#### Challenge:
Put every line of the material below into a Markdown table with the columns "No." and "Line", numbering the rows and skipping blank lines. Leave the pictures out of the table.

Stored dataset items:
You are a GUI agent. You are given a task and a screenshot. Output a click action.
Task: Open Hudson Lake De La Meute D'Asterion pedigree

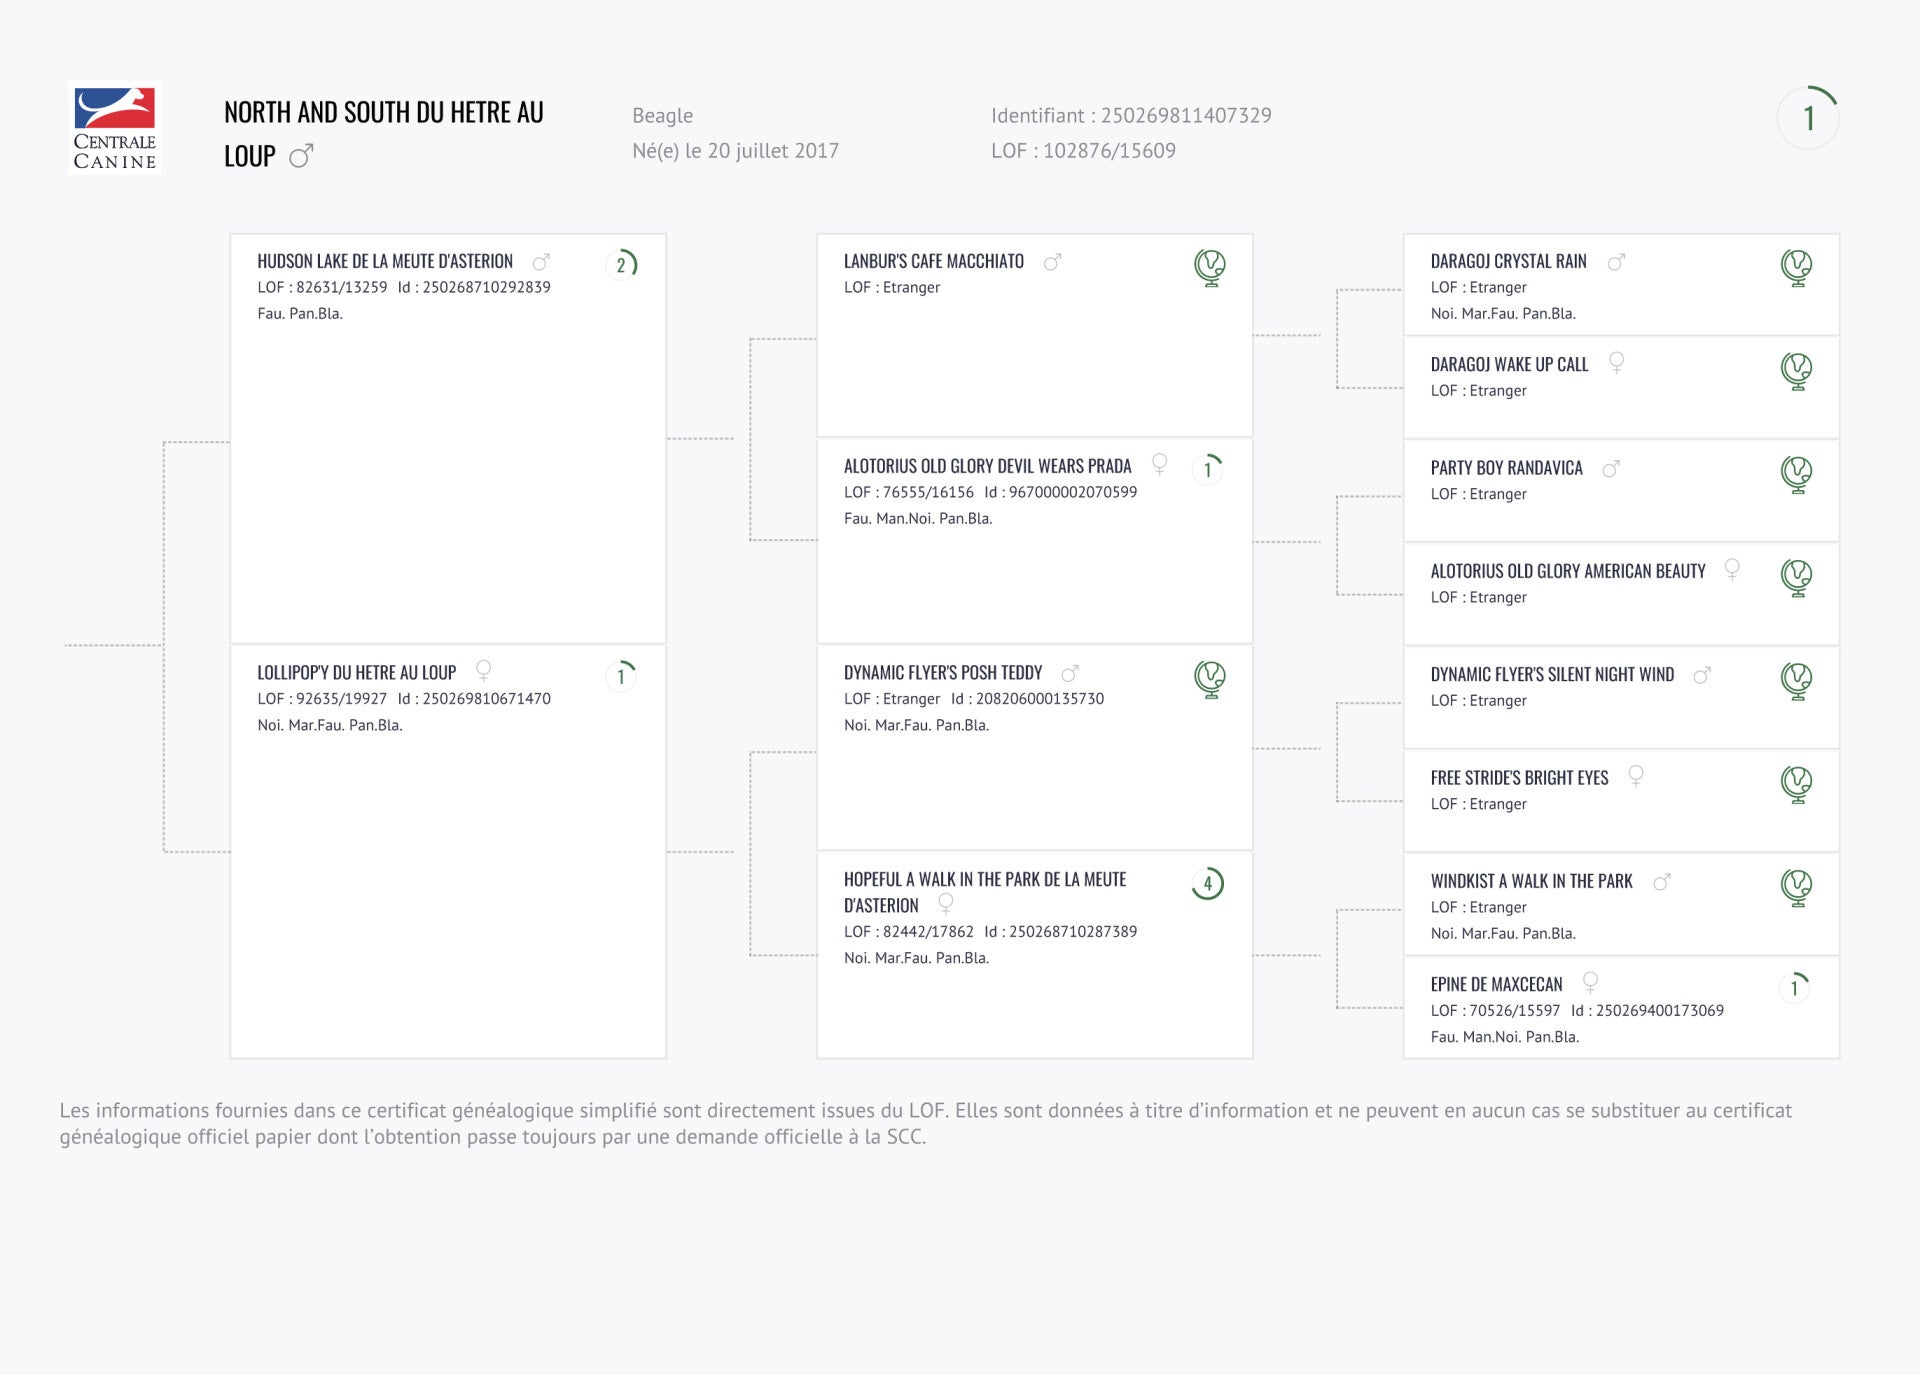click(385, 262)
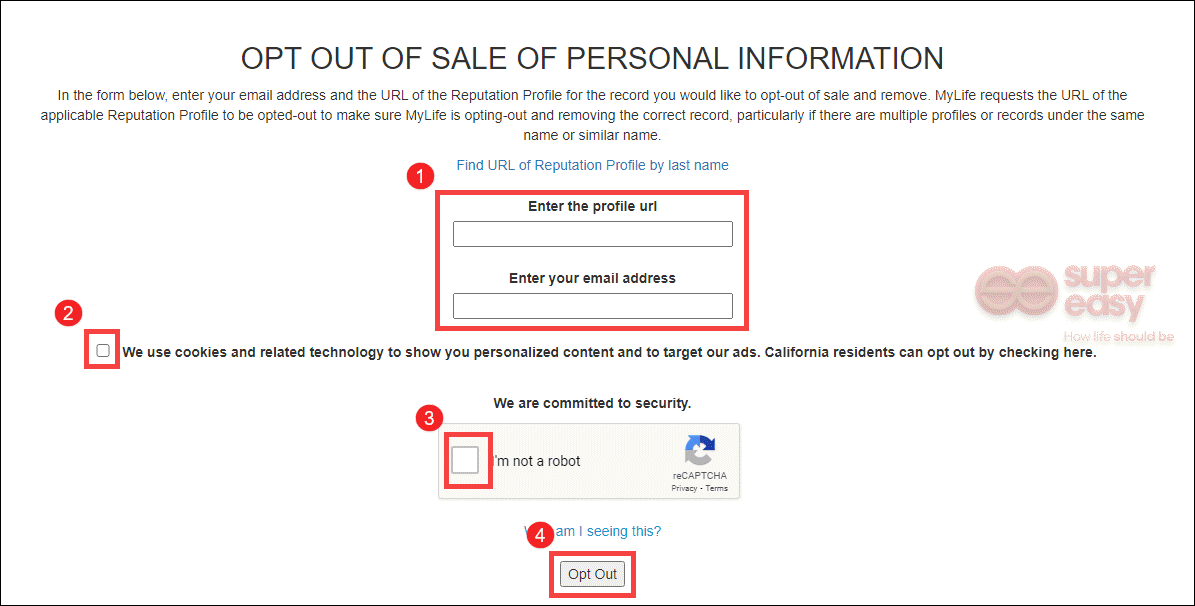This screenshot has height=606, width=1195.
Task: Focus the profile url text field
Action: pos(592,234)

#### Written solution:
| No. | Line |
|---|---|
| 1 | You are a GUI agent. You are given a task and a screenshot. Output a click action. |
| 2 | Task: Open Hudson Lake De La Meute D'Asterion pedigree |
| 3 | click(385, 262) |
| 4 | This screenshot has height=606, width=1195. |
| 5 | Task: Focus the profile url text field |
| 6 | Action: pos(592,234) |